Dmitri Kuzmin

Personal information
- Full name: Dmitri Kuzmin
- National team: Kyrgyzstan Russia
- Born: 9 September 1977 (age 48)
- Height: 1.90 m (6 ft 3 in)
- Weight: 78 kg (172 lb)

Sport
- Sport: Swimming
- Strokes: Freestyle

Medal record
Men's swimming
Representing Russia
European Championships
| Bronze medal – third place | 1999 Istanbul | 4×200 m freestyle |

= Dmitri Kuzmin =

Russian-born Kyrgyzstani former swimmer (born 1977)

Dmitri Kuzmin (Дмитрий Кузьмин; born September 9, 1977) is a Russian-born Kyrgyzstani former swimmer, who specialized in middle-distance freestyle events. He is a single-time Olympian (2000), and a former Kyrgyzstan record holder in the 200 and 400 m freestyle.

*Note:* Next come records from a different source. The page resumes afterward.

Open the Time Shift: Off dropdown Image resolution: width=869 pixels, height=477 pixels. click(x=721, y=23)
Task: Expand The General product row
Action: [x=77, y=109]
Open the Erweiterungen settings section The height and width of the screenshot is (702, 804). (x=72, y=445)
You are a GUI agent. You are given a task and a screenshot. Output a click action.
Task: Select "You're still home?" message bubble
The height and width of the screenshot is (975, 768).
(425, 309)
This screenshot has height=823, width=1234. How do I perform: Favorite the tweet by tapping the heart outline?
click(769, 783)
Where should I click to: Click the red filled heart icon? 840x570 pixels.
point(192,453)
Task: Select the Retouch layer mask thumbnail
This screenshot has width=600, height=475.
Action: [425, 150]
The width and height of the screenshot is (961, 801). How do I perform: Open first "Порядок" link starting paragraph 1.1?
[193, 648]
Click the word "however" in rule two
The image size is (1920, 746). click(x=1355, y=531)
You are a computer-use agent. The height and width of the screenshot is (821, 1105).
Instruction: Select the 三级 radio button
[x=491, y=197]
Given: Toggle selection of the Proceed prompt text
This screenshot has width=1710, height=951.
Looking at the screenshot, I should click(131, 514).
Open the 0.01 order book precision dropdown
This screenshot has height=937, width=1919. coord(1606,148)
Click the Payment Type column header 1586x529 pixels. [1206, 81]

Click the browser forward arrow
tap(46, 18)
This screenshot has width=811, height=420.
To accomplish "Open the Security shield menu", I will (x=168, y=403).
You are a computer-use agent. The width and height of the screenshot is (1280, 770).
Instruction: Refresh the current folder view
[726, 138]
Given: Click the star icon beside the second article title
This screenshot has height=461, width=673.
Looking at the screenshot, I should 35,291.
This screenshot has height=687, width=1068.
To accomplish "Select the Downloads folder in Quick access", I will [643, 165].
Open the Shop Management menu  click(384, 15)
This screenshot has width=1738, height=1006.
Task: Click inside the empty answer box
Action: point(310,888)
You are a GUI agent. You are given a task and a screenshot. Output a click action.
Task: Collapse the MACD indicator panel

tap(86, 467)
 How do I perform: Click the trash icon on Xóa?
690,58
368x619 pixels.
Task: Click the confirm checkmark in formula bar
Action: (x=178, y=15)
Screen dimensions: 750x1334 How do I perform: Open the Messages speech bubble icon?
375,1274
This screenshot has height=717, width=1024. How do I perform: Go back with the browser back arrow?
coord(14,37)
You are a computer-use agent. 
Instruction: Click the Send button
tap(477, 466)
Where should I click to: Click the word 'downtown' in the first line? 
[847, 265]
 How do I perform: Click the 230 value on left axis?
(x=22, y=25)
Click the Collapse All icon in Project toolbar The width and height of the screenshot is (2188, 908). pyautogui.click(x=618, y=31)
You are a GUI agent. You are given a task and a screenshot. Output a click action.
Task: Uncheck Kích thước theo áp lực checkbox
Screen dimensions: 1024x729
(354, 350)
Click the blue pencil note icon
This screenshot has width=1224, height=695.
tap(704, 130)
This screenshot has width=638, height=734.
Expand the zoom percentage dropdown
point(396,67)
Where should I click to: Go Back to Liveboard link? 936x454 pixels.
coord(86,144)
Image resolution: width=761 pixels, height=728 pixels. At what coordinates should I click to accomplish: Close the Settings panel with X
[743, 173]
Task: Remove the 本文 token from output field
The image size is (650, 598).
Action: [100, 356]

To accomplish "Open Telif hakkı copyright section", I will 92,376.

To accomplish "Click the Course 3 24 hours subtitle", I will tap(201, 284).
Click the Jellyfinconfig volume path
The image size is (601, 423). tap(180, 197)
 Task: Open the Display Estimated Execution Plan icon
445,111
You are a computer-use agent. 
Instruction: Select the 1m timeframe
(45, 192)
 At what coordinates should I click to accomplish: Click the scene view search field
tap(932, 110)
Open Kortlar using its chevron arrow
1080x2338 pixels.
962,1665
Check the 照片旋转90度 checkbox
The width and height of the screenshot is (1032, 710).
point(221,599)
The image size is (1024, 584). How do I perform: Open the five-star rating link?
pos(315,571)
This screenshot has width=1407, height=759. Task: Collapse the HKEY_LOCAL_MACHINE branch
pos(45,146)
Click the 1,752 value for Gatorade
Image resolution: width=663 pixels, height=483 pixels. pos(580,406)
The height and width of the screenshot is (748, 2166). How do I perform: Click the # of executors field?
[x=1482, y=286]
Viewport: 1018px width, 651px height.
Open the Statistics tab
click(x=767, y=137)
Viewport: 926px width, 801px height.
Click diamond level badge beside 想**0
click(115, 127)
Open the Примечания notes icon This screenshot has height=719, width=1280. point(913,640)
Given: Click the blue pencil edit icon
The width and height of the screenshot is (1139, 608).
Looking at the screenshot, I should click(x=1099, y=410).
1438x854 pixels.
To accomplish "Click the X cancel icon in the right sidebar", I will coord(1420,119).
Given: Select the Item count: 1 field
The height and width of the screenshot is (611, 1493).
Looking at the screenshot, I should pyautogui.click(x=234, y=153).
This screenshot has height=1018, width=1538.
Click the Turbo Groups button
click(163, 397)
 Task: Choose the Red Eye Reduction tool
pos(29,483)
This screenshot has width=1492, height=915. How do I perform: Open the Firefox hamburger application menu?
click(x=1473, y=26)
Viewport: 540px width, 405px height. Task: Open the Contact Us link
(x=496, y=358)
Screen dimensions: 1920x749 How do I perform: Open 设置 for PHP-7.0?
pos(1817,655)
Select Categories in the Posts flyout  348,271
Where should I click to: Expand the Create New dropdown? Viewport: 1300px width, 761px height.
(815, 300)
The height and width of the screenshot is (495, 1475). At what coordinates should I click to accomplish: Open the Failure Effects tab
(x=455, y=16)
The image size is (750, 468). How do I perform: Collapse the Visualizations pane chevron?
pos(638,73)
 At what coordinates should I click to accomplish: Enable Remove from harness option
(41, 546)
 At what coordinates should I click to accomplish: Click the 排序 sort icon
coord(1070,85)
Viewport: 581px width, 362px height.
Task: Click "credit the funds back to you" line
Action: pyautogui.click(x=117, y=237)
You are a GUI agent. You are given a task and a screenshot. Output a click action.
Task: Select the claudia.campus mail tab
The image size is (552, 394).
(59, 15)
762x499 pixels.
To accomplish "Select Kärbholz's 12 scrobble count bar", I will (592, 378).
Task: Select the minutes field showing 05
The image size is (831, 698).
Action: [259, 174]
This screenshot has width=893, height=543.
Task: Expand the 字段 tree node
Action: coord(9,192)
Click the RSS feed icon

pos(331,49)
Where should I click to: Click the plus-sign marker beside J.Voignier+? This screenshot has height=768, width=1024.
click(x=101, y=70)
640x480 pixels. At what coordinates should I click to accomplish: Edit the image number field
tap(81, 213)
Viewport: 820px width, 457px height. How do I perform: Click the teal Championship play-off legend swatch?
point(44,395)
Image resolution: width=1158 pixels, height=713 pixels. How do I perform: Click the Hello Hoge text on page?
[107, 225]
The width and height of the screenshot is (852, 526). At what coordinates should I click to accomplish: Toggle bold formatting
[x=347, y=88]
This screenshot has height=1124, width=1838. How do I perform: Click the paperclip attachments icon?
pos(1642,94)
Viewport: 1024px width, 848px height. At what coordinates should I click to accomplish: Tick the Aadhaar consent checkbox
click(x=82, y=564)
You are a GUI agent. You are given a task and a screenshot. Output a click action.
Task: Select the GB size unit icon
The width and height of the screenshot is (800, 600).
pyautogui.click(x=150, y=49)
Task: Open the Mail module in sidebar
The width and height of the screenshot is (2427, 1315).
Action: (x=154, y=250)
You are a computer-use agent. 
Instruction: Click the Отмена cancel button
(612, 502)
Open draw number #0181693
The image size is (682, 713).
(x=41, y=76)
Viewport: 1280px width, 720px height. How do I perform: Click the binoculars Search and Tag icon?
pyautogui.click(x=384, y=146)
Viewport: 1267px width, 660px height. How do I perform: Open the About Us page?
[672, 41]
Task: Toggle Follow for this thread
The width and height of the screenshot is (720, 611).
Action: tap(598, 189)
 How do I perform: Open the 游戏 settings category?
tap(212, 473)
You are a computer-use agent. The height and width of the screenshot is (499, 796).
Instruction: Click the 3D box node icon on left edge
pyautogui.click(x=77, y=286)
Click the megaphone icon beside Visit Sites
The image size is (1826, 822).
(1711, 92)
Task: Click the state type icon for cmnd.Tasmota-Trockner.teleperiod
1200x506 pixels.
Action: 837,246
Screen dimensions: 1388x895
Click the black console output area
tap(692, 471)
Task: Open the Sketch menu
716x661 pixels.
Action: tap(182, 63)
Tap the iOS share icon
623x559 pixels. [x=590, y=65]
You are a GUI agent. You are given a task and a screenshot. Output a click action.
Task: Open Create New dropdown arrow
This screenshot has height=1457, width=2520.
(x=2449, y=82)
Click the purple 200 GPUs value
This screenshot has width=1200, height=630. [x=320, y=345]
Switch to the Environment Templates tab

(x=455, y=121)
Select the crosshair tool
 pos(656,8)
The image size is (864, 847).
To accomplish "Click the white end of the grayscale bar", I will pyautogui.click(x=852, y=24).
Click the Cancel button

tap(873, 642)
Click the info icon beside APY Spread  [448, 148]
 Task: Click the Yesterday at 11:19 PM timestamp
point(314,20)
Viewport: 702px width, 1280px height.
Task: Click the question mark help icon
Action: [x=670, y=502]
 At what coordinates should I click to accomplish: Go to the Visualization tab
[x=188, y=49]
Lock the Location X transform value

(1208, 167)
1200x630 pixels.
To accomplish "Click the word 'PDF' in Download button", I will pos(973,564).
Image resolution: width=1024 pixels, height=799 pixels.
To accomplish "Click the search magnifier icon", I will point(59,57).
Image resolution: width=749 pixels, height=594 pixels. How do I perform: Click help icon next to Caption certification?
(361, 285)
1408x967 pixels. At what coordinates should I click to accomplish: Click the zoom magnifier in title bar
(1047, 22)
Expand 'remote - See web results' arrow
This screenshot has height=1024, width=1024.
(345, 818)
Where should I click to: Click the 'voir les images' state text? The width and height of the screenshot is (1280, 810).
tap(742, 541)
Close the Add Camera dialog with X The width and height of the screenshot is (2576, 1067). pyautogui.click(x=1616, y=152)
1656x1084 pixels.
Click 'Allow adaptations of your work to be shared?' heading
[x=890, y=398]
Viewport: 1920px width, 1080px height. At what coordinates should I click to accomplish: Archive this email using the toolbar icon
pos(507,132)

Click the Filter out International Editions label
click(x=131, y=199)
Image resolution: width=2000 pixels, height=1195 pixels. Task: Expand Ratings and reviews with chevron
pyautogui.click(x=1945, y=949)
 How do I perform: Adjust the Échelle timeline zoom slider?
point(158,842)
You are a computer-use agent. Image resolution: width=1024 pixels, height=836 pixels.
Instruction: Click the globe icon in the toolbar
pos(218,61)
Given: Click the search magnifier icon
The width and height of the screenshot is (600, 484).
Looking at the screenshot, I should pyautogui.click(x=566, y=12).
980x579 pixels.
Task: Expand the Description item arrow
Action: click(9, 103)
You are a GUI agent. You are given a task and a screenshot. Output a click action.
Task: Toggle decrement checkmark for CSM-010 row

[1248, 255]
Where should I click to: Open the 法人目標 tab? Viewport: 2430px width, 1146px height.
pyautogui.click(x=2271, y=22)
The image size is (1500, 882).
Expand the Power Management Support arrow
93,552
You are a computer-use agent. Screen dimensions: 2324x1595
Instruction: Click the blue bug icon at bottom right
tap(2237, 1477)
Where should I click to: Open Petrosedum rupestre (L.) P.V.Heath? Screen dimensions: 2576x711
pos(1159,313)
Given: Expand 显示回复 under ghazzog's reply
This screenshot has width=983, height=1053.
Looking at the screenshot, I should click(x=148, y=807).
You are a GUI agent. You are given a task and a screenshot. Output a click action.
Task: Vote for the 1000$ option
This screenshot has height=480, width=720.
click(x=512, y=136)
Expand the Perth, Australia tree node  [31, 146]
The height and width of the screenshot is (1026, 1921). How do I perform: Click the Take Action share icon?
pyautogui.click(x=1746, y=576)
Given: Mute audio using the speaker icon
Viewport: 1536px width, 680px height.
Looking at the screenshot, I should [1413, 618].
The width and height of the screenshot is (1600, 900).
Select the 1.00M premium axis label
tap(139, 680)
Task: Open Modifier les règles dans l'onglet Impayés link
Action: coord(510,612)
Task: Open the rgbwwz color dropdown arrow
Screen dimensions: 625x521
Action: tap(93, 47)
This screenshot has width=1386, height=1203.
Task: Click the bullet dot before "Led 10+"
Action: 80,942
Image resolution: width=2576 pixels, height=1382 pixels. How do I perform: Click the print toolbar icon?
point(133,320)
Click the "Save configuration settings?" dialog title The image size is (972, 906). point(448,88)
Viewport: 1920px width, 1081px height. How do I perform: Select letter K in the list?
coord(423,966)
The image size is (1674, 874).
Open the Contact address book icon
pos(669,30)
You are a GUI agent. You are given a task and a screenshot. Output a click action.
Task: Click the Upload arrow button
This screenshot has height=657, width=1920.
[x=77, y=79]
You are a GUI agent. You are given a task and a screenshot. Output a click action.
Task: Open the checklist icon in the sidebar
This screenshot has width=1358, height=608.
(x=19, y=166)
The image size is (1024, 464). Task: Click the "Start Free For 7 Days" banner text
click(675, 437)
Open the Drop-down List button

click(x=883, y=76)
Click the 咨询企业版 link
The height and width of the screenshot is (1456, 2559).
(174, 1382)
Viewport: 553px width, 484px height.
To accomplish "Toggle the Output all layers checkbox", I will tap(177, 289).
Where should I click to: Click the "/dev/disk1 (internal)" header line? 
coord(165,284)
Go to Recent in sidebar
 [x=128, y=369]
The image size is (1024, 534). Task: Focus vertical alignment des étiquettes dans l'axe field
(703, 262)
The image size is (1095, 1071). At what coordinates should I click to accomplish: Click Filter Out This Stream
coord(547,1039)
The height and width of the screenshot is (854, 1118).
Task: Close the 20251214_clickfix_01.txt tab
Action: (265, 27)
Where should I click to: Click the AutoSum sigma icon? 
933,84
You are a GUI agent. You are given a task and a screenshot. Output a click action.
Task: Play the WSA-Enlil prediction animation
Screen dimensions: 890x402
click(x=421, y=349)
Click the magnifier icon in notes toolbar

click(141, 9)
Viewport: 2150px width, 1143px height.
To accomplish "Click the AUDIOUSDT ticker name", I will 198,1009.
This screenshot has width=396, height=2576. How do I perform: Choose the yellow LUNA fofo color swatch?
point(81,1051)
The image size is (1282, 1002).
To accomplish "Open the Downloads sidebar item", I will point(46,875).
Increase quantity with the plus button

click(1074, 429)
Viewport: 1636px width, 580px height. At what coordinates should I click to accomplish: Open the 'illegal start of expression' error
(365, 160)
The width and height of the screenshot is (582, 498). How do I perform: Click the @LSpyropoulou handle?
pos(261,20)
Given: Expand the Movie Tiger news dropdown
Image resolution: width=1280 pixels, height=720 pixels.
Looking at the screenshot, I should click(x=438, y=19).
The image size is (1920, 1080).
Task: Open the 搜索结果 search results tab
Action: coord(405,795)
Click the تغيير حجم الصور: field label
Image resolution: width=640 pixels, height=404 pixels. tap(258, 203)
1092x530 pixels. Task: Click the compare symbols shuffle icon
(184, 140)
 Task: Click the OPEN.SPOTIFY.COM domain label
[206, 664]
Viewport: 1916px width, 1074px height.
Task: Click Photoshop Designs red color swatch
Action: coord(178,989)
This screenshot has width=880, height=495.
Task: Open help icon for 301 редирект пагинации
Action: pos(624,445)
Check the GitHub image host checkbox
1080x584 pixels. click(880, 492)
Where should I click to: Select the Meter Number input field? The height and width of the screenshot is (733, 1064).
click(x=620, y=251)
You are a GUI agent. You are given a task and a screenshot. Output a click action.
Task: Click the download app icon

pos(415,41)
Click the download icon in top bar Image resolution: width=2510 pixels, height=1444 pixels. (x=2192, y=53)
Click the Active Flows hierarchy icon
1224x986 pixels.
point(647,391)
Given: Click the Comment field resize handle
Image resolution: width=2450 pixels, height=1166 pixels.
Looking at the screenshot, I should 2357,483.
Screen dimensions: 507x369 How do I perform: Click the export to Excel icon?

While playing for the Russian senior team, Kuzmin also earned a bronze medal, along with Maksim Korsunov, Dmitry Chernyshov, and Andrey Kapralov, in the 4×200 m freestyle relay at the 1999 European Aquatics Championships in Istanbul, Turkey.

Kuzmin competed in three swimming events at the 2000 Summer Olympics in Sydney. He cleared a FINA B-standard of 1:51.90 from the Russian National Championships in Moscow. On the first day of the Games, Kuzmin teamed up with Sergey Ashihmin, Konstantin Ushkov, and another Russian import Alexei Pavlov in the 4×100 m freestyle relay. Kuzmin swam the third leg in heat two and recorded a split of 50.61, but the Kyrgyz rounded out an eight-team field to last place and twentieth overall with a final time of 3:25.03. In the 200 m freestyle, Kuzmin placed twenty-eighth on the morning prelims. Swimming in heat four, Kuzmin edged out Moldova's Andrei Cecan to take a fifth spot by three-tenths of a second (0.30) in 1:52.93. Two days later, in the 4×200 m freestyle relay, Kuzmin, along with Andrei Pakin, Aleksandr Shilin, and Ivan Ivanov, were disqualified from heat one for an early takeoff during the lead-off leg.